Owner Lachlan Bruyn made the grisly discovery on Saturday, with 20 of his lambs mauled to death and a number of others seriously injured.
It came just weeks after a similar number were killed in identical fashion at the property.
Mr Bruyn said the attacks had cost him up to $10,000 in lost livestock and has called for dog owners on surrounding properties to take more responsibility for their pets.
“It’s in their nature to do this sort of thing and if they’re not locked up, they will continue to do it,” Mr Bruyn said.
“They start off chasing them but once they get them and kill them, they get a taste for it.
“The $10,000 it has cost hurts but seeing the animals suffer hurts me the most.
“People just need to be more responsible.”
Mr Bruyn has notified police and the LLS and has also laid dog baits around his property.
Property owners are within their rights to shoot domestic dogs on their properties if they are attacking livestock, Tamworth Regional Council environment and health manager Ross Briggs said.
“They can take steps to protect their livestock and that can involve shooting the dogs,” he said.
“They need to take all proper care to make kills humane and quick.”
North West LLS biosecurity officer Greg Lumber said attacks on stock from both wild and domestic dogs were a “major issue” in the region.

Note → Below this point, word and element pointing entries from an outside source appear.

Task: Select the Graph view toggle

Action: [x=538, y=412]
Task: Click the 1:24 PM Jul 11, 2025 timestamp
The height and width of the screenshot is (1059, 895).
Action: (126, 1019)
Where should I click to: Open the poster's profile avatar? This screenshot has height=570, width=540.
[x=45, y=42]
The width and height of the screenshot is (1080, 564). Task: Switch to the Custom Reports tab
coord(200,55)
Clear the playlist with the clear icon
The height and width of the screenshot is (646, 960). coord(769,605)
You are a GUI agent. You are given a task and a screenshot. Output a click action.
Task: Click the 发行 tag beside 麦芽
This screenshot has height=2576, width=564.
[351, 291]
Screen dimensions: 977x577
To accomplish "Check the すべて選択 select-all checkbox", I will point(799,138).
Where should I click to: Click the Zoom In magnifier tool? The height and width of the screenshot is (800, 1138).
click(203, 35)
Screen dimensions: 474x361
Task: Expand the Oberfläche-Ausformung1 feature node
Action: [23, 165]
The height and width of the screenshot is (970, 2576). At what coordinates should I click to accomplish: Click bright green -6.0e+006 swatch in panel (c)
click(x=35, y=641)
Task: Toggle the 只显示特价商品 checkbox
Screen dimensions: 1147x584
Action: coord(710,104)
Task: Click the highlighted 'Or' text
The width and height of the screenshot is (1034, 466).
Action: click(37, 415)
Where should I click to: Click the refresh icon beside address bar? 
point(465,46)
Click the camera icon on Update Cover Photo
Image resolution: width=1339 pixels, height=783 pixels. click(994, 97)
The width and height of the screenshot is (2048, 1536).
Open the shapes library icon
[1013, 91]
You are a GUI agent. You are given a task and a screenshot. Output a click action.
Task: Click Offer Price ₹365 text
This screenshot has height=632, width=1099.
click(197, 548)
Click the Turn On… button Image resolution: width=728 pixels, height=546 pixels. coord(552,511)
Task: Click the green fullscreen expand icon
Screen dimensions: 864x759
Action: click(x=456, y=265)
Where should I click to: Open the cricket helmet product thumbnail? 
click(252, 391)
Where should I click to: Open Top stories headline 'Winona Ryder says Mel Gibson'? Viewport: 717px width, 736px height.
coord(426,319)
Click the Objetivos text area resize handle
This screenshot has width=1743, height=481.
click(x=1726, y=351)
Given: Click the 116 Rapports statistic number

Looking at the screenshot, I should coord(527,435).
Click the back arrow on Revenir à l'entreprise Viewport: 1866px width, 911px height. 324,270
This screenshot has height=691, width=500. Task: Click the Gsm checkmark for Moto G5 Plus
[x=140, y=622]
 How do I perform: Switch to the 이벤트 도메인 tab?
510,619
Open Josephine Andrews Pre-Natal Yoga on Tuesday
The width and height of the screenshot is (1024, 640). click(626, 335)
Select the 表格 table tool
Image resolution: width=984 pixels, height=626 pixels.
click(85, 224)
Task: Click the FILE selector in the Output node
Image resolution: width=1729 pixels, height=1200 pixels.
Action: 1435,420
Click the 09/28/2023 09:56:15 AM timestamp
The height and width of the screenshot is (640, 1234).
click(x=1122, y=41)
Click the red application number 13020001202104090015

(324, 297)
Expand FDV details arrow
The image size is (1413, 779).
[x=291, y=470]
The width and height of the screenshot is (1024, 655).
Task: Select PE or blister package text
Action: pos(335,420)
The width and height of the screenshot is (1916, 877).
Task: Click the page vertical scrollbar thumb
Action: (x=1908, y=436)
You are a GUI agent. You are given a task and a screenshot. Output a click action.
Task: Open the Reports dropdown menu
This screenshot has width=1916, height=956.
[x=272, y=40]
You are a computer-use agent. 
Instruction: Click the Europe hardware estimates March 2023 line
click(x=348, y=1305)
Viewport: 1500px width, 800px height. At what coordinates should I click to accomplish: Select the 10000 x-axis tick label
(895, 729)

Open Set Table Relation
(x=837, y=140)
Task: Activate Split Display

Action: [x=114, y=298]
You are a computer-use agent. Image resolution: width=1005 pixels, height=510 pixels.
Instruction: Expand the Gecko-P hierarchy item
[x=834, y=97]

“It’s a significant pest problem for us and a major concern for our ratepayers,” Mr Lumber said.
“The most important thing is that it’s reported to us.
“We use baiting first and if the problem continues, we use trapping.
“The onus is on dog owners to ensure dogs are tied up.”
Domestic dog attacks come under the jurisdiction of the Companion Animals Act and are policed by council rangers.